Recently, I had a conversation with a junior developer on my team. Let’s call him Alan. We were talking about a new notification feature that was going to be used to send reminder e-mails to potentially thousands of people if they had forgotten to enter certain data in the last month or so. Alan was confident that the code he’d written was correct. “I’ve tested it well.”, he said…
I was a full time test engineer / QA person for a while. My motto quickly became “nothing ever works”.
Pretty much any ticket behind a static copy change would have some problem or oversight. Sometimes even those would (did you account for very narrow view ports?)
Good developers would take this feedback gracefully. “Shit, you’re right, I need to account for mobile users.”

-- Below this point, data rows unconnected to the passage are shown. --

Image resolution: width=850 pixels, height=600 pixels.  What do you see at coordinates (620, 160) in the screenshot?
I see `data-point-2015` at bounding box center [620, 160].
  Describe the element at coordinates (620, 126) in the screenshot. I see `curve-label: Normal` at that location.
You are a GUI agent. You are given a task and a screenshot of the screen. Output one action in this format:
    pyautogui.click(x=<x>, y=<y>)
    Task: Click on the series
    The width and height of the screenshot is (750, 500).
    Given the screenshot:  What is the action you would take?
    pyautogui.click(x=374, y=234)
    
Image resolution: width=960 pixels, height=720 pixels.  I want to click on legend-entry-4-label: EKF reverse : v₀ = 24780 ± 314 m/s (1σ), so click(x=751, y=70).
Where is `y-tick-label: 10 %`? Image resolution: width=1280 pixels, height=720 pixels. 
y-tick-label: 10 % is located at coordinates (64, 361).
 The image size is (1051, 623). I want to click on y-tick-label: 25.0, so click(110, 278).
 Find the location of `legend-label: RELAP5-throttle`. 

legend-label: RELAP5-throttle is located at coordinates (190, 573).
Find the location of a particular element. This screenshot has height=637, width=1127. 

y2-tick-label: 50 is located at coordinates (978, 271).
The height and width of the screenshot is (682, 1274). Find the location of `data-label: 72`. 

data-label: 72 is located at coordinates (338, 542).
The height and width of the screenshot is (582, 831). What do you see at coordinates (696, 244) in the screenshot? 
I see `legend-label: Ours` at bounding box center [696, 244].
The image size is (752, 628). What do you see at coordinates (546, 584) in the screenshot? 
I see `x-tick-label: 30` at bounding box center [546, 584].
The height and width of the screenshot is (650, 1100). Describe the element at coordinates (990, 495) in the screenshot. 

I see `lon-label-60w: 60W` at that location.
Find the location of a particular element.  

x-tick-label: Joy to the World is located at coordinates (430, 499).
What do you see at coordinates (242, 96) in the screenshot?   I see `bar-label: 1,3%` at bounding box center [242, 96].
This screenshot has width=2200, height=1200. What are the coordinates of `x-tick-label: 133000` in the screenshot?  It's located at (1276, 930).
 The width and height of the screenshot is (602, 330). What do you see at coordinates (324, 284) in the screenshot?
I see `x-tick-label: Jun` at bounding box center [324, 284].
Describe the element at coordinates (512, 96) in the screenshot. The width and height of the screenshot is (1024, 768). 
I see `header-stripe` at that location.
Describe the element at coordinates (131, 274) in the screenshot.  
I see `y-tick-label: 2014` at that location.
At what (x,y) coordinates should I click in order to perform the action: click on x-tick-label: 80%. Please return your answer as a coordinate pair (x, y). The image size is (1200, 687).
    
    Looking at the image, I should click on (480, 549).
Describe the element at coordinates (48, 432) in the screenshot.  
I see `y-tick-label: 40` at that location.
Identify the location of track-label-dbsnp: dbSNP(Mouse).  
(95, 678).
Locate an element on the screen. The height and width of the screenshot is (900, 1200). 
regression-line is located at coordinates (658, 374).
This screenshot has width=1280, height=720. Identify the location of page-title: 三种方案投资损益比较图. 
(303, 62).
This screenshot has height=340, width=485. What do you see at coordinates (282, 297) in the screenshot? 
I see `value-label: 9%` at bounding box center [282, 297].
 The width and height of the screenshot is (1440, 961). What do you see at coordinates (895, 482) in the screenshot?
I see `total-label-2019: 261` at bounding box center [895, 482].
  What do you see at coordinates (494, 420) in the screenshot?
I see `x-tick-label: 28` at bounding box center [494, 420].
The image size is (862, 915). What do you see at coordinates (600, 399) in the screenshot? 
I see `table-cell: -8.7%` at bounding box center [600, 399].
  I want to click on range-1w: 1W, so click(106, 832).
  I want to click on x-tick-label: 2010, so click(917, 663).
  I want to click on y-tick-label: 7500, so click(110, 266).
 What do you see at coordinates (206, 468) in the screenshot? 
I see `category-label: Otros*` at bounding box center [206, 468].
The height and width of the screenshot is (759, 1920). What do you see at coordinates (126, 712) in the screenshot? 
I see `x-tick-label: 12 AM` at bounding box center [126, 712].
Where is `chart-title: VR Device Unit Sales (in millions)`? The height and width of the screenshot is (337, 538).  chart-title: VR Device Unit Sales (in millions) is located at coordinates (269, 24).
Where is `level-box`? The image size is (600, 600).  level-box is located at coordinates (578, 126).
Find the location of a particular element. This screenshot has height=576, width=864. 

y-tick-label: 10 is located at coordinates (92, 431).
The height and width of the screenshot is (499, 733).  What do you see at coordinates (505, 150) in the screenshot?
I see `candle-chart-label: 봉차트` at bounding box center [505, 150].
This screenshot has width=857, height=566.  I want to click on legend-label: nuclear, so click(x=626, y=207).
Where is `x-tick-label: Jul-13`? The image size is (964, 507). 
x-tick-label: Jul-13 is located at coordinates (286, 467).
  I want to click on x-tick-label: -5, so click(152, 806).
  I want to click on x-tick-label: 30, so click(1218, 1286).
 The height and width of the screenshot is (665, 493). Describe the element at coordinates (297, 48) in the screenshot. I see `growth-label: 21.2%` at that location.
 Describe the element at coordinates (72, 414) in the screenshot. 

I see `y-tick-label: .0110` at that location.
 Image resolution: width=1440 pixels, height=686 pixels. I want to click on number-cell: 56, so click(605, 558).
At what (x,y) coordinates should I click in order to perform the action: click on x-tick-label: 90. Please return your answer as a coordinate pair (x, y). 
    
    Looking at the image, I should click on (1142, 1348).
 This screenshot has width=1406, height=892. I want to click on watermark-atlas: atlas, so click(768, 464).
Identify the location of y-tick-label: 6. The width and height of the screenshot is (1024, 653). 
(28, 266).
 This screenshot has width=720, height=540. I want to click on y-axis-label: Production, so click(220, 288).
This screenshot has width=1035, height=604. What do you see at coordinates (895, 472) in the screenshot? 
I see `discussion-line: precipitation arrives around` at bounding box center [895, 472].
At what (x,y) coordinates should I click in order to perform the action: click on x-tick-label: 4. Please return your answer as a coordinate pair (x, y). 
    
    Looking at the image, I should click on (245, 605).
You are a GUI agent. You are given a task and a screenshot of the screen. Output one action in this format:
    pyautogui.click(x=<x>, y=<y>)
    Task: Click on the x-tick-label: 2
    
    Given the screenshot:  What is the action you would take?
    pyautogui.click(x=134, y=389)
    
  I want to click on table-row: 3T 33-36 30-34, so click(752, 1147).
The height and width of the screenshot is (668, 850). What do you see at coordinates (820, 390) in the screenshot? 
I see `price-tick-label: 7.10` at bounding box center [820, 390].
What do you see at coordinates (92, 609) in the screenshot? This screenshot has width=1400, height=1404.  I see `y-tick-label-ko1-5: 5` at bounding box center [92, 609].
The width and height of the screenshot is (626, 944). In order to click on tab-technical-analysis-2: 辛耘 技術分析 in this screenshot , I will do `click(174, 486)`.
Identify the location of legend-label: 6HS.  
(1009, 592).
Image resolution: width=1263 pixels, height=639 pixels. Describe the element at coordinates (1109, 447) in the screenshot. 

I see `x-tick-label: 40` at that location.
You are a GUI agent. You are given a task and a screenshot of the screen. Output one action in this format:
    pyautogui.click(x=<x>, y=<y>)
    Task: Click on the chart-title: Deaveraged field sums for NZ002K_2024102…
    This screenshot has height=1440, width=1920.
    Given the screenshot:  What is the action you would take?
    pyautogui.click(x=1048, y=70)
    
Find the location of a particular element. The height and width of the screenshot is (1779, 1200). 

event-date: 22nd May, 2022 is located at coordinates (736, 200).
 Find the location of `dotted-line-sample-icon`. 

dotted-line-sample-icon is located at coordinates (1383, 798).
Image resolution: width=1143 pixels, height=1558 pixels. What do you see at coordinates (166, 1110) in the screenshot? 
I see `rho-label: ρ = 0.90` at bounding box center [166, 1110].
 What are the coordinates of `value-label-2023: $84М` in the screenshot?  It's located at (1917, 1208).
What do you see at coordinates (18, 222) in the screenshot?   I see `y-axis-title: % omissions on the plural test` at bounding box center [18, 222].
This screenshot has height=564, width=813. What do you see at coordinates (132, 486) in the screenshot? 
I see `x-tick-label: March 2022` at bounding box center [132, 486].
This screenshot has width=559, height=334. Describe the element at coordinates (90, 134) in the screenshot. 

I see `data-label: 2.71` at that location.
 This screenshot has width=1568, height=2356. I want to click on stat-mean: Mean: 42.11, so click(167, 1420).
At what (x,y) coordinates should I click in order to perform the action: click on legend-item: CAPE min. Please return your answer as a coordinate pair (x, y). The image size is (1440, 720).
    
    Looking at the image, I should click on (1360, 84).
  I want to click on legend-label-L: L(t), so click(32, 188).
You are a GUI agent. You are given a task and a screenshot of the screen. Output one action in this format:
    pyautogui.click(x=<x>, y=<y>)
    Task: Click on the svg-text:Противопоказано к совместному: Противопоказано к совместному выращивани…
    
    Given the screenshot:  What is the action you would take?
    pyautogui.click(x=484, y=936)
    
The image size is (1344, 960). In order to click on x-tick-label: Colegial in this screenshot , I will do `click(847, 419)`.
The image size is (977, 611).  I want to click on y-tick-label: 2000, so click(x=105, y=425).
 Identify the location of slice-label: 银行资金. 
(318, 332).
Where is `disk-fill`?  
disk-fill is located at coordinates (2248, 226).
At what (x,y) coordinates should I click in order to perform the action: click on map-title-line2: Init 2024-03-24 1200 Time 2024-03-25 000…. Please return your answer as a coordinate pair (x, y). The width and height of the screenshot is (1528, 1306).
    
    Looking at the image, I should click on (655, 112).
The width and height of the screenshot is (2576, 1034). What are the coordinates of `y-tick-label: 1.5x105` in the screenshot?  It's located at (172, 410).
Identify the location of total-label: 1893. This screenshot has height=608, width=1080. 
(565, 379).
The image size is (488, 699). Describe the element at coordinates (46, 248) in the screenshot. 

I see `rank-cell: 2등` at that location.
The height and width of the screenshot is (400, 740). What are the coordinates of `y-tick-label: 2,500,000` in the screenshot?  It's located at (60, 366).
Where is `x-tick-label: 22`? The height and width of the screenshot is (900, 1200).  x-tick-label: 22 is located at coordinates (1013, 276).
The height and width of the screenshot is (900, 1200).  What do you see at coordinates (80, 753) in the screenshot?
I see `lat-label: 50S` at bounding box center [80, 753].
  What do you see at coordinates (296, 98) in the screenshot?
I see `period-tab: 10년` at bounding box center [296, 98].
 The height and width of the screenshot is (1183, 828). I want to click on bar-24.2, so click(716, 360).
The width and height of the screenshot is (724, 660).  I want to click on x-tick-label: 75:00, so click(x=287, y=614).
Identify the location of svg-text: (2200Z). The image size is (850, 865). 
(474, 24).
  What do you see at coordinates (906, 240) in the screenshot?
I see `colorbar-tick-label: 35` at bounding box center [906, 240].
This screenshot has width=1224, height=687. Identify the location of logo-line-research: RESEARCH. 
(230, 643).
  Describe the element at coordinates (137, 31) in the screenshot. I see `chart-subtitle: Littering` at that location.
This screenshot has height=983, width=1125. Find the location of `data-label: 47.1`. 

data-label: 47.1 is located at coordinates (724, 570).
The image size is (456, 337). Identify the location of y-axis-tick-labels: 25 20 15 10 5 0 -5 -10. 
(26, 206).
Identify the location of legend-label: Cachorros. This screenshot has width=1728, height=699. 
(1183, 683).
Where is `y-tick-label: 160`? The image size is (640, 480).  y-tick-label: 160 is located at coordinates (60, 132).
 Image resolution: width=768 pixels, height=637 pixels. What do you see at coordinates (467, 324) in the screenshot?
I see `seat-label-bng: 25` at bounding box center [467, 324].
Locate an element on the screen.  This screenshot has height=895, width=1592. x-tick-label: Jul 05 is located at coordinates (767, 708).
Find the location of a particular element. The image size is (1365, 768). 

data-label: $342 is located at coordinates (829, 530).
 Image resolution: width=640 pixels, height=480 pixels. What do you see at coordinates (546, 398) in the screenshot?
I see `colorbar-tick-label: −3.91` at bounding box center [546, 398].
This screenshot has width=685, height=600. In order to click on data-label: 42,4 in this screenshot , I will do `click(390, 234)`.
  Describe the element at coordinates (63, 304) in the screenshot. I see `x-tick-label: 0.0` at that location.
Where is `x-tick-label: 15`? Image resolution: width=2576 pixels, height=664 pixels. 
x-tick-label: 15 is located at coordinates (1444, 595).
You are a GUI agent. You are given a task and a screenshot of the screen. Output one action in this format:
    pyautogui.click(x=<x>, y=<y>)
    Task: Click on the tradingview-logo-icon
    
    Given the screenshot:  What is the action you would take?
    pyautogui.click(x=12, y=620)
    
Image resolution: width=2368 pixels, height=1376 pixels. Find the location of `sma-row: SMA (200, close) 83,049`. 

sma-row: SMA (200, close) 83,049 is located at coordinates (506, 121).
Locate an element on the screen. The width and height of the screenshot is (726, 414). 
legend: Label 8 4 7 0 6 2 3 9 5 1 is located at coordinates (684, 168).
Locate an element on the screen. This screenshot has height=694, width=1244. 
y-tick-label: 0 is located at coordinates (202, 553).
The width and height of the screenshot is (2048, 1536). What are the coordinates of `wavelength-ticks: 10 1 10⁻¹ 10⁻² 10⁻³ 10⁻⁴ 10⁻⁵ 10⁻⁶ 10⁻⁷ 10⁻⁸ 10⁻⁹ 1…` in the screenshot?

Bad developers would get defensive and upset. “We barely have any mobile users (me: did you check?). Alan already approved so I’m merging. I don’t want to waste time on this”
As a dev I’ve been on both sides to be honest. Especially when there is pressure to finish the next task. I think it needs good planning to create enough time for these things.
In the end bad devs will still shut you up about things they are not interested in fixing…
I’ve done a lot of “then go get approval from the stakeholder to go ahead with this bug/problem”.
If product wants it out now now now they can sign off on it not working on mobile, so when their boss has a fit about it I can point to the conversation where Ryan said it was fine.
I’ve mostly worked at smaller companies though.